CISA, the FBI, and the National Security Agency last fall issued an advisory about the dangers posed by AI- and machine learning-generated deepfakes, writing that “the most substantial threats from the abuse of synthetic media include techniques that threaten an organization’s brand, impersonate leaders and financial officers and use fraudulent communications to enable access to an organization’s networks, communications and sensitive information.”

The agencies outlined ways to identify and respond to the threats from deepfakes.

“Threats from synthetic media, such as deepfakes, have exponentially increased – presenting a growing challenge for users of modern technology and communications, including the National Security Systems (NSS), the Department of Defense (DoD) the Defense Industrial Base (DIB) and national critical infrastructure owners and operators,” CISA wrote.

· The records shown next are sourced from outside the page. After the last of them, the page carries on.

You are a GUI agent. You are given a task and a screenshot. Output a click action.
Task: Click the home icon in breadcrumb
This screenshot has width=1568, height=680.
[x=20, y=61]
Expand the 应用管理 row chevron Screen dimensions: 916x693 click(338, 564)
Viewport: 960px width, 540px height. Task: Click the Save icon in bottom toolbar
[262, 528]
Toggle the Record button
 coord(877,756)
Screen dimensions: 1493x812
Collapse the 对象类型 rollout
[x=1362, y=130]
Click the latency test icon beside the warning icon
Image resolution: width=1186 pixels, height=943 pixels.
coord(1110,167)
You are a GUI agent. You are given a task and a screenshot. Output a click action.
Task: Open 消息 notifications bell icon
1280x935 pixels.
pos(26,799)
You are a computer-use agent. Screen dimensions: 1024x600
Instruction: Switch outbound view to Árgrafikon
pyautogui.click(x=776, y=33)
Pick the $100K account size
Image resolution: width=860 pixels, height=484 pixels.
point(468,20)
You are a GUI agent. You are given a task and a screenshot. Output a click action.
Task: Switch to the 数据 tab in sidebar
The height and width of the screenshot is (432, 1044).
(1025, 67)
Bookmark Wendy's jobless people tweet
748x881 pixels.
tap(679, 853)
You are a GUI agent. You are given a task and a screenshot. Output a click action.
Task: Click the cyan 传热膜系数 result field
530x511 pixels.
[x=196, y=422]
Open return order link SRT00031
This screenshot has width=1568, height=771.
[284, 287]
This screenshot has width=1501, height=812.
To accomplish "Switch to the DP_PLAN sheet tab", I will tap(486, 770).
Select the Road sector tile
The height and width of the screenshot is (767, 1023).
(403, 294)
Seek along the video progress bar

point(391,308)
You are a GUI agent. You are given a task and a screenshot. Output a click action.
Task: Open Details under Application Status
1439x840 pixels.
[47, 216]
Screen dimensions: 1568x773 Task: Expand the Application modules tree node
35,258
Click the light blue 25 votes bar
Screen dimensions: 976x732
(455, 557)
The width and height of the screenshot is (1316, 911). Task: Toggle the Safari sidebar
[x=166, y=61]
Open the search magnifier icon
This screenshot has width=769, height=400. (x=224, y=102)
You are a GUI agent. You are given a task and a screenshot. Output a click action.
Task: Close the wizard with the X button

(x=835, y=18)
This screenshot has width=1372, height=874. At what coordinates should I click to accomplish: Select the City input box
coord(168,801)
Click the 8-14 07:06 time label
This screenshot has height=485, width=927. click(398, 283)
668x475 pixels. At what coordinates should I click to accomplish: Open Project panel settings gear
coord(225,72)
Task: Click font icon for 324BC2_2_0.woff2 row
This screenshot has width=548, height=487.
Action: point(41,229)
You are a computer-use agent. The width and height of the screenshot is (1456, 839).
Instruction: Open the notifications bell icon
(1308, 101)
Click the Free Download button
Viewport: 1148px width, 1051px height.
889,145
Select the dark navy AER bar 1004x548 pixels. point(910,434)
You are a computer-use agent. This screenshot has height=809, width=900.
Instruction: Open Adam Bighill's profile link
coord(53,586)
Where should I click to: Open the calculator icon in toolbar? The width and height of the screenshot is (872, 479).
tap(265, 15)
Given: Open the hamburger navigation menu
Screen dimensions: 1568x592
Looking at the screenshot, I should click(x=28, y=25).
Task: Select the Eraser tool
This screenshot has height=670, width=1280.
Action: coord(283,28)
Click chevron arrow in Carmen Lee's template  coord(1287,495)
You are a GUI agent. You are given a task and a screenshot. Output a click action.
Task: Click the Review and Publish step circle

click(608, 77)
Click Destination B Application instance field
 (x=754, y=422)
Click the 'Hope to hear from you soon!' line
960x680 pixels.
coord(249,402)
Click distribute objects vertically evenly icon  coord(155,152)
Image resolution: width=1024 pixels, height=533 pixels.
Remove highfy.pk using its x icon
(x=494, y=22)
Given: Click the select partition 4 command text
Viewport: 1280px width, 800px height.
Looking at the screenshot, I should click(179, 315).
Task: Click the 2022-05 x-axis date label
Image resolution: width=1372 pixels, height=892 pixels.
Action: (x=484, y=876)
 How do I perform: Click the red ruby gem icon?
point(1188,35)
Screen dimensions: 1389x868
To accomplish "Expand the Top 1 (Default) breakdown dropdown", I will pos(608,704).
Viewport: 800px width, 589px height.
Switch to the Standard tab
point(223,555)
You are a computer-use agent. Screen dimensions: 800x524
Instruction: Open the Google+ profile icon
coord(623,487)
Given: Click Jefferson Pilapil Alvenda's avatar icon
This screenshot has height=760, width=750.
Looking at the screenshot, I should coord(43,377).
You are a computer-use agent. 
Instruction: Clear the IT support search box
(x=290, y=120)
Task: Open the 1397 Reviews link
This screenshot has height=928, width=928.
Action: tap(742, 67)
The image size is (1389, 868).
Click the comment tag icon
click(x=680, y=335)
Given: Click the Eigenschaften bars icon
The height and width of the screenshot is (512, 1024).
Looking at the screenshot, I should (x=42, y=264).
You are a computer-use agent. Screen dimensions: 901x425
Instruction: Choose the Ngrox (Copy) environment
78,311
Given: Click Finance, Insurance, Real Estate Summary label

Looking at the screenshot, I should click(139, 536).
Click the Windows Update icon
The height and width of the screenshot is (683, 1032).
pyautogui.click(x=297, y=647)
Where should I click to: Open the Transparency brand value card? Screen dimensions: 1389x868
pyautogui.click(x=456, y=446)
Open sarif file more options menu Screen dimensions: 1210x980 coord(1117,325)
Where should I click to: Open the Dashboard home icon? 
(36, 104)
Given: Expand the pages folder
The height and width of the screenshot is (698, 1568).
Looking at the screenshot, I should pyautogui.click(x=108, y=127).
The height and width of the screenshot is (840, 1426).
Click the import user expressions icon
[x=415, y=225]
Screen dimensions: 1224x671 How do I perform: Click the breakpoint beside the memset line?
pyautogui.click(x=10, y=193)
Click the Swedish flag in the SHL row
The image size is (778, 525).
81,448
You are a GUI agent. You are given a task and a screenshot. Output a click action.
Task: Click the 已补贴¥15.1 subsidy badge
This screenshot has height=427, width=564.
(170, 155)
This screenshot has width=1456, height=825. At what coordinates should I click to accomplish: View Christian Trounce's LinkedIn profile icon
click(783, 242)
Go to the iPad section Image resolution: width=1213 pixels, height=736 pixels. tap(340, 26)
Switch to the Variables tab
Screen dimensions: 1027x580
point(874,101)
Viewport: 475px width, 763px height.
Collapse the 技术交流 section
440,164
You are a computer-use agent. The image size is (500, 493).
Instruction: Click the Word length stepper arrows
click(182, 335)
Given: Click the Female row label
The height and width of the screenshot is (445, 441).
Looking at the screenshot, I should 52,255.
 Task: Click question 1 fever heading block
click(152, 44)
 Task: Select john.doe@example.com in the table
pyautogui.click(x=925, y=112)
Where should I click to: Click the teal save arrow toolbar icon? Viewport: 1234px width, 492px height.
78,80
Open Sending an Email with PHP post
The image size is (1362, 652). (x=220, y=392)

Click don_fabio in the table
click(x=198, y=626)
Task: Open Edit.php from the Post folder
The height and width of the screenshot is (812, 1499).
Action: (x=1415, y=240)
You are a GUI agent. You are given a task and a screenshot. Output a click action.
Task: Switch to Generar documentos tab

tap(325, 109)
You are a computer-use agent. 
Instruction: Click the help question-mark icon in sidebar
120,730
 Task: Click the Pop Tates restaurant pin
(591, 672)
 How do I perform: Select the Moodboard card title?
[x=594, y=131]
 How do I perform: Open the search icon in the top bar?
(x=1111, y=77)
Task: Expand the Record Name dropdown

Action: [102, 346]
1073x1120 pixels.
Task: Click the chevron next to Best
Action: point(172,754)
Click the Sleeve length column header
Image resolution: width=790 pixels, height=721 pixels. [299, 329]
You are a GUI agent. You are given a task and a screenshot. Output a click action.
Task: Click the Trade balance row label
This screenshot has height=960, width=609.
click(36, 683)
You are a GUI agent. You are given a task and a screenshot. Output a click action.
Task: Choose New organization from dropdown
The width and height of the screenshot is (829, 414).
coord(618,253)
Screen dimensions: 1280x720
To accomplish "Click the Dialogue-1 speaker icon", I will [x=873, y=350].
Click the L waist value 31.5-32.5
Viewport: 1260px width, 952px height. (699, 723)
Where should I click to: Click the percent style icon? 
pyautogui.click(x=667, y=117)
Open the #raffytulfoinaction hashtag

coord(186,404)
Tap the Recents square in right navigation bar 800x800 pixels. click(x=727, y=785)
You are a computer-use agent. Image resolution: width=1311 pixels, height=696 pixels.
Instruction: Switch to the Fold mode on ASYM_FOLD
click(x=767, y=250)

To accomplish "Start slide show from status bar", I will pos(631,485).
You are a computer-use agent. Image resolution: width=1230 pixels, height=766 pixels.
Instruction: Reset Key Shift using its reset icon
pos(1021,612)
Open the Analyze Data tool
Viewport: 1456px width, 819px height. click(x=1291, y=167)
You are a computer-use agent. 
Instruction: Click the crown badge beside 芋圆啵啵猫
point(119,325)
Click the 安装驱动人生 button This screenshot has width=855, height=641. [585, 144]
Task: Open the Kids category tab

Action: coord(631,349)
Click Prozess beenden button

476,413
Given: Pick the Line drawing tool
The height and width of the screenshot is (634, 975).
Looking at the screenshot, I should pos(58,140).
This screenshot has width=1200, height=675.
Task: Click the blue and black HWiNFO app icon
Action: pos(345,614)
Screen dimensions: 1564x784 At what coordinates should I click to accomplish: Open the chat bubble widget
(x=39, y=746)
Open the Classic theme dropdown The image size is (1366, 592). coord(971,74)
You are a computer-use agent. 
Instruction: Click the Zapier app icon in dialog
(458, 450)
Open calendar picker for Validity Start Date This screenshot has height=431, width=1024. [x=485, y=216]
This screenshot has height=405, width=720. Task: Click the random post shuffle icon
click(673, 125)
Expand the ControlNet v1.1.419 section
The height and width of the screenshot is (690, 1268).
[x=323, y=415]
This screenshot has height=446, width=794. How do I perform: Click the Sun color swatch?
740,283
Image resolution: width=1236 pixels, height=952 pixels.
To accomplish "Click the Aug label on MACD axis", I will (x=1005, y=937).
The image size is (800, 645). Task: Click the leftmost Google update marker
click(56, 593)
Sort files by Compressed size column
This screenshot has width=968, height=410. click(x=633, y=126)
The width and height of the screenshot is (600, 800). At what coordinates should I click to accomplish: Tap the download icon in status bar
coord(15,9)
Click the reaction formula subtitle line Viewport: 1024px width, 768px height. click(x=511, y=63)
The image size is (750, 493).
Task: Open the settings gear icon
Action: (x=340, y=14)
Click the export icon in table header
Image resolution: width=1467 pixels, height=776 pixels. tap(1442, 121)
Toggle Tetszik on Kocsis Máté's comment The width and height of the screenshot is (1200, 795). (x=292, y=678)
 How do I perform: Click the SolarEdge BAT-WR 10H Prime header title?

Microsoft wrote that it opposed the use of such technologies for nefarious purposes, adding that it is “interested in applying our technique for advancing forgery detection. Currently, the videos generated by this method still contain identifiable artifacts, and the numerical analysis shows that there’s still a gap to achieve the authenticity of real videos.”

In addition, the company said that given the dangers of the model to be abused, it had no plans to release an online demo, API, more implementation details or products or related offerings “until we are certain that the technology will be used responsibly and in accordance with proper regulations.”